• [What you need to do]: Echo the records that begin with the line containing "Click the Údaje o zadavateli section header" and end with the line containing "This screenshot has width=825, height=678.", keeping both of those lines and copying everything character for character.

Stored dataset items
········

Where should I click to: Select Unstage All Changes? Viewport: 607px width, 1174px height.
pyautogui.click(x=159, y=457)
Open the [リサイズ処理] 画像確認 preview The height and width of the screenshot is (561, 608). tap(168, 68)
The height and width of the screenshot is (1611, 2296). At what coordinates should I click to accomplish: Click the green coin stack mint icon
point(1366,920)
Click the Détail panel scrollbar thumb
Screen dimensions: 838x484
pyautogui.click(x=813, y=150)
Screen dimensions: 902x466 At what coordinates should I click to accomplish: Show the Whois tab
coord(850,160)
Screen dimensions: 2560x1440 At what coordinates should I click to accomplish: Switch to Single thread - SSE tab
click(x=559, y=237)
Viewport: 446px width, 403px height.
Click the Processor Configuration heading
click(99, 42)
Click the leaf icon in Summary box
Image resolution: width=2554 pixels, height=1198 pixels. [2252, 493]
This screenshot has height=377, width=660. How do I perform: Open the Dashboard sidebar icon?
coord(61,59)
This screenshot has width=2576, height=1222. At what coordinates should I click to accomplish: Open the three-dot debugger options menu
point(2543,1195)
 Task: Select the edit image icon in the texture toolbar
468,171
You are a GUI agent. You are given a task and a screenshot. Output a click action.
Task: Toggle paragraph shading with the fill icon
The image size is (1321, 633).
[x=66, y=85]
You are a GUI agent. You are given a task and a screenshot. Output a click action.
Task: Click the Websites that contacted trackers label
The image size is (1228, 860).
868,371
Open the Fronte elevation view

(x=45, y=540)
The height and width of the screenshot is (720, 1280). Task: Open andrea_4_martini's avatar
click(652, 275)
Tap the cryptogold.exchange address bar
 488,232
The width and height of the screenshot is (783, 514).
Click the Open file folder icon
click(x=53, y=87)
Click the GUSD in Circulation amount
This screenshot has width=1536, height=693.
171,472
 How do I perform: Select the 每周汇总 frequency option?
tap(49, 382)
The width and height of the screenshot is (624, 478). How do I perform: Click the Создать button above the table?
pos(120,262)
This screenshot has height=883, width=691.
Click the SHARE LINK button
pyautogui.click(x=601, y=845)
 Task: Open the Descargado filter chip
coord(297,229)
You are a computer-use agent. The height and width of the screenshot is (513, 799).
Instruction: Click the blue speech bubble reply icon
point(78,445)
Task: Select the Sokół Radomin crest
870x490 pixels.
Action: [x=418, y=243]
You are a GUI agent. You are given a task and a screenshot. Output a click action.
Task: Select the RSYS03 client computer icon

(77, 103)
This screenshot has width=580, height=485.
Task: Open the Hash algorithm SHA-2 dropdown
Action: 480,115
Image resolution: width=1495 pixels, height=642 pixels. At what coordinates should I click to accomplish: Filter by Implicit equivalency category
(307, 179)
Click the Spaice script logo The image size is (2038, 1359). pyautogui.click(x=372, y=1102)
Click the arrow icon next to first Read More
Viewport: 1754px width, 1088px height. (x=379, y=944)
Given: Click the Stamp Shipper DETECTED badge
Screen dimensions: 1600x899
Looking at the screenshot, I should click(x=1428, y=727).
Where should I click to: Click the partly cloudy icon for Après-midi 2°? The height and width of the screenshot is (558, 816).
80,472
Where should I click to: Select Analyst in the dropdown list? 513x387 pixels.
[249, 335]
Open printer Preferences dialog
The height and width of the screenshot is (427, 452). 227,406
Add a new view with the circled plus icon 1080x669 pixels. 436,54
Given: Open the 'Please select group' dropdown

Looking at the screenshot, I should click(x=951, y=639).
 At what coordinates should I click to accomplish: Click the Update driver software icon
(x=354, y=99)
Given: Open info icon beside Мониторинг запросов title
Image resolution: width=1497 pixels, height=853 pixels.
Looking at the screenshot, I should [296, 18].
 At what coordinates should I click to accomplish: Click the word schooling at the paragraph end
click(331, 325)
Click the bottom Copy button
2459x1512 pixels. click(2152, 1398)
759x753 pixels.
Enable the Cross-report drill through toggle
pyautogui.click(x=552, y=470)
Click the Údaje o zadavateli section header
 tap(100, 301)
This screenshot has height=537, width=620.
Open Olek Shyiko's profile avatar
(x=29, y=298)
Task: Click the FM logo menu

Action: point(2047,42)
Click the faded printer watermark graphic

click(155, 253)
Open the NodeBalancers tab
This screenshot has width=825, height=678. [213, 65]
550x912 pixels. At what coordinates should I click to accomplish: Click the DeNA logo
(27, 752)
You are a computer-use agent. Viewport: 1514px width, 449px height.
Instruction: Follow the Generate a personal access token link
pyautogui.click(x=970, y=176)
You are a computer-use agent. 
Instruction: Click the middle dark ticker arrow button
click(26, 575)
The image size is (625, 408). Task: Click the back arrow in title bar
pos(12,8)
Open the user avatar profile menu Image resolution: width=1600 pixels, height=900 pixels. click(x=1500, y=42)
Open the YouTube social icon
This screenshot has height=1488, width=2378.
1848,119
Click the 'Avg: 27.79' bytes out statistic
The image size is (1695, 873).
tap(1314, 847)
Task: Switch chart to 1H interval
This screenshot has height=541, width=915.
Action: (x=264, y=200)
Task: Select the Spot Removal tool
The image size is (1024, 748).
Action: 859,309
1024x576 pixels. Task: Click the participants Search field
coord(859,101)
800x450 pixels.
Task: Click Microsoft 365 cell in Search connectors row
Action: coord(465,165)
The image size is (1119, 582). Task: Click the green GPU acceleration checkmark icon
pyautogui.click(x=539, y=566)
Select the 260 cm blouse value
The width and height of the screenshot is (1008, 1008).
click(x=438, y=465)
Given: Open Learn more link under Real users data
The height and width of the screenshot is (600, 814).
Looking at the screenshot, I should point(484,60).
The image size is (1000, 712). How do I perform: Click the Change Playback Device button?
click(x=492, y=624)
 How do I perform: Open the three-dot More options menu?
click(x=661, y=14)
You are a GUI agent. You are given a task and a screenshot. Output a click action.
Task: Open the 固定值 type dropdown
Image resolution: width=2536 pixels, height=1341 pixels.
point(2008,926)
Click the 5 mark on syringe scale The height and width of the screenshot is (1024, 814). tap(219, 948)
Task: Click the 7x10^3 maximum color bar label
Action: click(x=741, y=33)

········

• [Solution to this exercise]:
Click the Údaje o zadavateli section header
 tap(100, 301)
This screenshot has height=537, width=620.
Open Olek Shyiko's profile avatar
(x=29, y=298)
Task: Click the FM logo menu

Action: point(2047,42)
Click the faded printer watermark graphic

click(155, 253)
Open the NodeBalancers tab
This screenshot has width=825, height=678. [213, 65]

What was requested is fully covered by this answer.